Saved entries

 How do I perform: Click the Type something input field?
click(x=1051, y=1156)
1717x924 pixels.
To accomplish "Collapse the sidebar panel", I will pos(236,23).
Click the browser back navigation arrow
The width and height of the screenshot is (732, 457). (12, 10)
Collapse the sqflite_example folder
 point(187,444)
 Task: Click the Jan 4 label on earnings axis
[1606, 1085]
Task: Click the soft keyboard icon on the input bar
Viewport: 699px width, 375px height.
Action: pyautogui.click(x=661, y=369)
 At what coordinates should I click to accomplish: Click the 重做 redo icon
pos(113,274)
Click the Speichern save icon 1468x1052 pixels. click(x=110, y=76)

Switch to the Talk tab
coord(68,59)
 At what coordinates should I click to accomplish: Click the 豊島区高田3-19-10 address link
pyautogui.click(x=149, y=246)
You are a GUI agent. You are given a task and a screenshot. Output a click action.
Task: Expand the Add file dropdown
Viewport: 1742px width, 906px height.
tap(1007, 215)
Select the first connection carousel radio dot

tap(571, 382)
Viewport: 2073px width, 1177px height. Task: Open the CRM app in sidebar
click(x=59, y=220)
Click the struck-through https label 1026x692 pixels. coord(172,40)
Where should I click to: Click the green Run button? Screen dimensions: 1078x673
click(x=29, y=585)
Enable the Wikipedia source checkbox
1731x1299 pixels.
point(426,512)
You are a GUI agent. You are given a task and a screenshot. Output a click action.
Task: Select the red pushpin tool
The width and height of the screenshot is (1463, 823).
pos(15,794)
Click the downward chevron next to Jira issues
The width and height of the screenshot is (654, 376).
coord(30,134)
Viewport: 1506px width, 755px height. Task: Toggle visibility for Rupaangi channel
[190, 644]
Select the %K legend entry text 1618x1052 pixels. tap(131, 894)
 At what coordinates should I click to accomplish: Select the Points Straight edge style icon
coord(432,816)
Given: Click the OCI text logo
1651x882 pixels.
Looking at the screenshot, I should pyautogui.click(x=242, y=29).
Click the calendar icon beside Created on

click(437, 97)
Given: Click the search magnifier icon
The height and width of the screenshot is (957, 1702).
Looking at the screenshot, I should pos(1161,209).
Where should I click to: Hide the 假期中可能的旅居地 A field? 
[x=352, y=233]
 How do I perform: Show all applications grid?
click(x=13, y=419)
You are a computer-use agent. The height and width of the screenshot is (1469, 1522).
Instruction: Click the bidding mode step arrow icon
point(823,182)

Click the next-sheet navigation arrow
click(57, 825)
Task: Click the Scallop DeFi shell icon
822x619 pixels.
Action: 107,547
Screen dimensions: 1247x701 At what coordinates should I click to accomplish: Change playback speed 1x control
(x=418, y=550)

#### [TASK DESCRIPTION]
Each record above must be transcribed exactly, and none may be skipped.

#### [RESULT]
 How do I perform: Click the Type something input field?
click(x=1051, y=1156)
1717x924 pixels.
To accomplish "Collapse the sidebar panel", I will pos(236,23).
Click the browser back navigation arrow
The width and height of the screenshot is (732, 457). (12, 10)
Collapse the sqflite_example folder
 point(187,444)
 Task: Click the Jan 4 label on earnings axis
[1606, 1085]
Task: Click the soft keyboard icon on the input bar
Viewport: 699px width, 375px height.
Action: pyautogui.click(x=661, y=369)
 At what coordinates should I click to accomplish: Click the 重做 redo icon
pos(113,274)
Click the Speichern save icon 1468x1052 pixels. click(x=110, y=76)

Switch to the Talk tab
coord(68,59)
 At what coordinates should I click to accomplish: Click the 豊島区高田3-19-10 address link
pyautogui.click(x=149, y=246)
You are a GUI agent. You are given a task and a screenshot. Output a click action.
Task: Expand the Add file dropdown
Viewport: 1742px width, 906px height.
tap(1007, 215)
Select the first connection carousel radio dot

tap(571, 382)
Viewport: 2073px width, 1177px height. Task: Open the CRM app in sidebar
click(x=59, y=220)
Click the struck-through https label 1026x692 pixels. coord(172,40)
Where should I click to: Click the green Run button? Screen dimensions: 1078x673
click(x=29, y=585)
Enable the Wikipedia source checkbox
1731x1299 pixels.
point(426,512)
You are a GUI agent. You are given a task and a screenshot. Output a click action.
Task: Select the red pushpin tool
The width and height of the screenshot is (1463, 823).
pos(15,794)
Click the downward chevron next to Jira issues
The width and height of the screenshot is (654, 376).
coord(30,134)
Viewport: 1506px width, 755px height. Task: Toggle visibility for Rupaangi channel
[190, 644]
Select the %K legend entry text 1618x1052 pixels. tap(131, 894)
 At what coordinates should I click to accomplish: Select the Points Straight edge style icon
coord(432,816)
Given: Click the OCI text logo
1651x882 pixels.
Looking at the screenshot, I should pyautogui.click(x=242, y=29).
Click the calendar icon beside Created on

click(437, 97)
Given: Click the search magnifier icon
The height and width of the screenshot is (957, 1702).
Looking at the screenshot, I should pos(1161,209).
Where should I click to: Hide the 假期中可能的旅居地 A field? 
[x=352, y=233]
 How do I perform: Show all applications grid?
click(x=13, y=419)
You are a computer-use agent. The height and width of the screenshot is (1469, 1522).
Instruction: Click the bidding mode step arrow icon
point(823,182)

Click the next-sheet navigation arrow
click(57, 825)
Task: Click the Scallop DeFi shell icon
822x619 pixels.
Action: 107,547
Screen dimensions: 1247x701 At what coordinates should I click to accomplish: Change playback speed 1x control
(x=418, y=550)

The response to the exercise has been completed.